---------- ENTRIES PROVIDED ----------

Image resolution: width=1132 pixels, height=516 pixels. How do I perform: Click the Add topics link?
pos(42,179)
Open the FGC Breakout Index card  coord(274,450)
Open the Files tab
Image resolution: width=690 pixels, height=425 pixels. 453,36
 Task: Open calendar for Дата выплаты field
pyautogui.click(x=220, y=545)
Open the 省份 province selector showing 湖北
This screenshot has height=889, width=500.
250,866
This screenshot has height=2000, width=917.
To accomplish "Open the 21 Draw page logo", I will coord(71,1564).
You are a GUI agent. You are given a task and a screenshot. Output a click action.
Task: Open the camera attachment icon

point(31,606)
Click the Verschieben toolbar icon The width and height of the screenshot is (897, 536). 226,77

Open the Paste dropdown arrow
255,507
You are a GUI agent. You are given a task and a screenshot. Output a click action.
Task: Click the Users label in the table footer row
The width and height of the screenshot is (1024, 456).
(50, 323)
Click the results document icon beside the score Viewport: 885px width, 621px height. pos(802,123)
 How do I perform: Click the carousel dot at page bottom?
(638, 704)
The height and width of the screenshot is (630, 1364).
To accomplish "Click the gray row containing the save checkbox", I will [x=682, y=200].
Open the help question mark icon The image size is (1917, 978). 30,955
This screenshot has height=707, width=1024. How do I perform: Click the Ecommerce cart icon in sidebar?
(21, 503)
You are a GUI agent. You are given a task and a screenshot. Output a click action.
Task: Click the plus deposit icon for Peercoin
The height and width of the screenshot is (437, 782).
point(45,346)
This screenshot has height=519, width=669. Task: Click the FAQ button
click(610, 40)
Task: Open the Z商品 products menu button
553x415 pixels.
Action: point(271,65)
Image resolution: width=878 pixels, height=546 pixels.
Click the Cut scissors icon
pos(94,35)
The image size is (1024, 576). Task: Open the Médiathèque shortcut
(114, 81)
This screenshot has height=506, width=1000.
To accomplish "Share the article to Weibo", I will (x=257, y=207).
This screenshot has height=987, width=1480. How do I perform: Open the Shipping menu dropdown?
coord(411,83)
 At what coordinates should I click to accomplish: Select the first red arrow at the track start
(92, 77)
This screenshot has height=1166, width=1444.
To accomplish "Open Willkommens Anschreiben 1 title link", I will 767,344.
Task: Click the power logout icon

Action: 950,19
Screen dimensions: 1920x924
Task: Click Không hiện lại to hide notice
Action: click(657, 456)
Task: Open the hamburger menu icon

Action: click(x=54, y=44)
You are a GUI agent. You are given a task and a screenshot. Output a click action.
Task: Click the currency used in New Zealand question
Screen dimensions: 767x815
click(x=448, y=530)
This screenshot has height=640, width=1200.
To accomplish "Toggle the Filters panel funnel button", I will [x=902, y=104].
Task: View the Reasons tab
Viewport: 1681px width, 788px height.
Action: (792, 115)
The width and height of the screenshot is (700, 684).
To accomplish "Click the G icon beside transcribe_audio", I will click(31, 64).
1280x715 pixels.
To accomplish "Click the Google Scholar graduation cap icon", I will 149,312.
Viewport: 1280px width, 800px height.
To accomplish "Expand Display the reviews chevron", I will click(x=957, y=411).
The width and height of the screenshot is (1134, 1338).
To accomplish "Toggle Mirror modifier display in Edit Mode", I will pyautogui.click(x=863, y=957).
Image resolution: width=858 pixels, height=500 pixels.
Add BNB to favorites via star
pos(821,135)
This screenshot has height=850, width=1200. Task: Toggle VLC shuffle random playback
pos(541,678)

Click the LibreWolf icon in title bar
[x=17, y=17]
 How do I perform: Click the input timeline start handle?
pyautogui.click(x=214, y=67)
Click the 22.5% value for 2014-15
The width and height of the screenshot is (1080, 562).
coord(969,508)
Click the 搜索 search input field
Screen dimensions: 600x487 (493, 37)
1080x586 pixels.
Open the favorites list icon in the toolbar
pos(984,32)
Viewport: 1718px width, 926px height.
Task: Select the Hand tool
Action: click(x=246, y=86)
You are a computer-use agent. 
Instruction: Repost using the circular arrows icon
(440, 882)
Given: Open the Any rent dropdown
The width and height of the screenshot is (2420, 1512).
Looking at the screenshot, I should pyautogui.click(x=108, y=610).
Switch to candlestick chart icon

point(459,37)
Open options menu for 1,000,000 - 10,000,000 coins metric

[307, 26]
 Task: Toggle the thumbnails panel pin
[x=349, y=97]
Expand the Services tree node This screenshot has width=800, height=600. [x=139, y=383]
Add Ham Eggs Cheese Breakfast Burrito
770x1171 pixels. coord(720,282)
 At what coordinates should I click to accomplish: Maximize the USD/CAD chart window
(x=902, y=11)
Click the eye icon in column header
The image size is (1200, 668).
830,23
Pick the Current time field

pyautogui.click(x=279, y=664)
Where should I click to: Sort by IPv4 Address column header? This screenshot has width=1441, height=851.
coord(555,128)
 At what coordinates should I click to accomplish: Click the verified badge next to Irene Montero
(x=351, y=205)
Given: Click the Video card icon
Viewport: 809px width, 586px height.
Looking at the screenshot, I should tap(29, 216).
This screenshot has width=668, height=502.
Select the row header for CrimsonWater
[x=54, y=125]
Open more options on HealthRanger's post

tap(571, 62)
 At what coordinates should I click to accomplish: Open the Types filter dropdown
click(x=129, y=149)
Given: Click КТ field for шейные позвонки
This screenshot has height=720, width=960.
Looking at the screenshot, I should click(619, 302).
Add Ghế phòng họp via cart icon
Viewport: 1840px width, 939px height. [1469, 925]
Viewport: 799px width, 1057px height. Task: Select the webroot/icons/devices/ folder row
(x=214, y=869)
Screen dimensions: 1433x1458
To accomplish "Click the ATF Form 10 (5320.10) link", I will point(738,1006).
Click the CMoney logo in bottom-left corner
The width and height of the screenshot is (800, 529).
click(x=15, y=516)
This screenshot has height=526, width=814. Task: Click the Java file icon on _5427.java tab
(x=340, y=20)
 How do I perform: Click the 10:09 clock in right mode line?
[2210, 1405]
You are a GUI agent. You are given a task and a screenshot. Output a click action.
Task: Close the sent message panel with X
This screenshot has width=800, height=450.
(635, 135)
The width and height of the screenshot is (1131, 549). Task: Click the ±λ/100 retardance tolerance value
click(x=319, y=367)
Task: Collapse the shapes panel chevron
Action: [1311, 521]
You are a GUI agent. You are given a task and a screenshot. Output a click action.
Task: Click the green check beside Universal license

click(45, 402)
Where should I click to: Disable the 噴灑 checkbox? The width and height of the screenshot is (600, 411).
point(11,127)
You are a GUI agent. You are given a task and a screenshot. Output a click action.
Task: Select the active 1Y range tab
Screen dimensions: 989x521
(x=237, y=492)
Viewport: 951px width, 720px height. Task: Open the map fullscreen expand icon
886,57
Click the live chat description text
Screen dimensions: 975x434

----------

> WHAT YOU WILL DO
Search the entries for "question" and show every line that has it.

> ANSWER BELOW
Open the help question mark icon The image size is (1917, 978). 30,955
Task: Click the currency used in New Zealand question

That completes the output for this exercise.